L'application de la directive postale (directive 97/67/CE modifiée par la directive 2002/39/CE)
En adoptant le rapport d’initiative de M. Markus FERBER (PPE-DE, D), le Parlement européen constate que la transposition de la directive postale dans le droit national a dans l'ensemble bien progressé. Il souligne toutefois que les effets des réformes en ce qui concerne la qualité, l'efficacité et l'attention portée aux clients restent encore à analyser de façon plus précise et observe que l'ouverture des services postaux à la concurrence n'a pas toujours permis l'accroissement ou le maintien du niveau d'emplois dans le secteur. Les députés constatent également que, dans un certain nombre d'États membres, la mise en œuvre de la directive postale marque le pas, en particulier en ce qui concerne l'ouverture du marché, causant un risque de déséquilibre sur le marché postal européen et un préjudice potentiel pour les opérateurs intéressés. Ils demandent à la Commission d'indiquer dans son rapport les mesures qu'elle propose pour y remédier.

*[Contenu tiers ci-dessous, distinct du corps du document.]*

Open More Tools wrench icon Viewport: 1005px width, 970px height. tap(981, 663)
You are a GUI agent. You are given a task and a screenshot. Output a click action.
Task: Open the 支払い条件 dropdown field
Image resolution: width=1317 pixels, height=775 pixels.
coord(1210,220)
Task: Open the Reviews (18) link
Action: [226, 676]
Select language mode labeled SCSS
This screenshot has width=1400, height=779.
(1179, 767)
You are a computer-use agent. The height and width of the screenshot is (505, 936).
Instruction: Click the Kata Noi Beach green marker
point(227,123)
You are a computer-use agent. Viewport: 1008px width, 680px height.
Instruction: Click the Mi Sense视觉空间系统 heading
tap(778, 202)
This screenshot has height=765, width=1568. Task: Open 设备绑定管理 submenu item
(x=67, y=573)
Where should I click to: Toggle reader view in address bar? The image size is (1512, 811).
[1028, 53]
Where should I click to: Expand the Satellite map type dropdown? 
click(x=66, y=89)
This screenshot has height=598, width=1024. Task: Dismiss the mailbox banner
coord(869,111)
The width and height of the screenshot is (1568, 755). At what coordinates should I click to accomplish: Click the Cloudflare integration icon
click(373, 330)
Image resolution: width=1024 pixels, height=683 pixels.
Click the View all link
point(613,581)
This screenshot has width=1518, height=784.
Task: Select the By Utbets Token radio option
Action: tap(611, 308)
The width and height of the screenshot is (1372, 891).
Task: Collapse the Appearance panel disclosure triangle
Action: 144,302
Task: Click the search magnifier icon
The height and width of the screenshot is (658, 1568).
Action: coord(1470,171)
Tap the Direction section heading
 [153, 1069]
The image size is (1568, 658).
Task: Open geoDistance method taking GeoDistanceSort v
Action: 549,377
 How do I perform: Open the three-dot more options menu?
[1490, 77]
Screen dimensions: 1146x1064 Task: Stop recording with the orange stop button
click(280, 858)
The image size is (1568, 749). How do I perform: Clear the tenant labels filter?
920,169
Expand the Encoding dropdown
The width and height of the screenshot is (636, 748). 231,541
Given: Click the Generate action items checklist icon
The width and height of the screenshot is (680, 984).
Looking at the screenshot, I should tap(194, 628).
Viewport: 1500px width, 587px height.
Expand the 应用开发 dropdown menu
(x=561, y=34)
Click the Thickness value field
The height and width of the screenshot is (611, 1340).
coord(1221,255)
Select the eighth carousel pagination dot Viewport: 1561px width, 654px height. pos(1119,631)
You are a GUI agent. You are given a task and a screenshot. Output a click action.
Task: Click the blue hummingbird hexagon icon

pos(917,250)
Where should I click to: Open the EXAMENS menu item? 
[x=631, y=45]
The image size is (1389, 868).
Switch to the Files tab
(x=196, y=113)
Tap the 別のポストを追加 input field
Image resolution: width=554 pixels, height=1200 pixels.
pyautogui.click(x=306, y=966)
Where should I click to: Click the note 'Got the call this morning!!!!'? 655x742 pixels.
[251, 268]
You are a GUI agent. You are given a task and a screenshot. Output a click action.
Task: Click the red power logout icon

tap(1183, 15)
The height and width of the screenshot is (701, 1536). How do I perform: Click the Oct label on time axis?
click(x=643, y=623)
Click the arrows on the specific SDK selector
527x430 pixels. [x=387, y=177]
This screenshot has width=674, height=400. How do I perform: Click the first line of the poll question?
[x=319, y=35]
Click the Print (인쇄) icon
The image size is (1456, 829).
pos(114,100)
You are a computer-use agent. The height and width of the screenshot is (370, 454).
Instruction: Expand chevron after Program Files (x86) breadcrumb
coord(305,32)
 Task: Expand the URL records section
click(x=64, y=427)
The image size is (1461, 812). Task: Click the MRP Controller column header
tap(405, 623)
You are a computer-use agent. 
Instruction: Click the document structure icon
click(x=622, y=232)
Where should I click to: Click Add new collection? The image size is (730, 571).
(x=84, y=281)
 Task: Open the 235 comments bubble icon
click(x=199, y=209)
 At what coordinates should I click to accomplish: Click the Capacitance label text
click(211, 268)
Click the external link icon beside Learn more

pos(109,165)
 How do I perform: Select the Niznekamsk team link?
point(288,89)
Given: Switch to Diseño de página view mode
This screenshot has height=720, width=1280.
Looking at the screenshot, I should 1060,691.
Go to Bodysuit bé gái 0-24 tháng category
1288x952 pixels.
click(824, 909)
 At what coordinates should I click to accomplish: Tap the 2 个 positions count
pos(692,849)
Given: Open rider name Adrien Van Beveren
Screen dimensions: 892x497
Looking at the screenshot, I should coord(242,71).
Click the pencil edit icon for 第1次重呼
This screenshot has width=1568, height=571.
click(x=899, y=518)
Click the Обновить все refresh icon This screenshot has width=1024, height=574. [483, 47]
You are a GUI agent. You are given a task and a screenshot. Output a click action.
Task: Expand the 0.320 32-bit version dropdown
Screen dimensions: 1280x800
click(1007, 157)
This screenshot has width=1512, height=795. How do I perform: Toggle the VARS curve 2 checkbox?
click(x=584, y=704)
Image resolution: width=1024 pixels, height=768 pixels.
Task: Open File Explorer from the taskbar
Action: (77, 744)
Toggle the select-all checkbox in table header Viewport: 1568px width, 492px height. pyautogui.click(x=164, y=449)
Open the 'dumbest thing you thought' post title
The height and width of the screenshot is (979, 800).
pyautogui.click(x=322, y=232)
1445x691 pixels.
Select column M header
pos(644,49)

Compte tenu des évolutions parfois sensiblement divergentes des obligations en matière de service universel dans les États membres, le Parlement demande à la Commission de concentrer ses efforts, dans la rédaction de son étude prospective, sur la qualité de la fourniture du service universel et son futur financement et de proposer une définition, le champ d'application et le financement approprié du service universel.
Etant donné que les marchés des services postaux connaissent une profonde transformation, la définition du "service universel" devrait être réexaminée en tenant compte des changements de comportement en matière de communication. Soulignant que les services universels sont des services de haute qualité avec une forte nécessité de main-d'œuvre, axés sur la protection des intérêts des consommateurs, le Parlement invite la Commission à prendre cela en compte dans les recherches nécessaires à son étude prospective. La Commission est également invitée, dans ses futures études, à être particulièrement attentive à l'impact des futures étapes d'ouverture des services postaux à la concurrence, en matière de couverture géographique et d'évolution des réseaux, au regard notamment des conditions d'accès des populations les plus démunies ou les plus enclavées sur le territoire européen. Enfin, il est demandé à la Commission de déterminer s'il est possible de s'en tenir à l'an 2009 pour l'achèvement du marché intérieur des services postaux ou s'il convient de définir d'autres étapes à la lumière des conclusions de l'étude.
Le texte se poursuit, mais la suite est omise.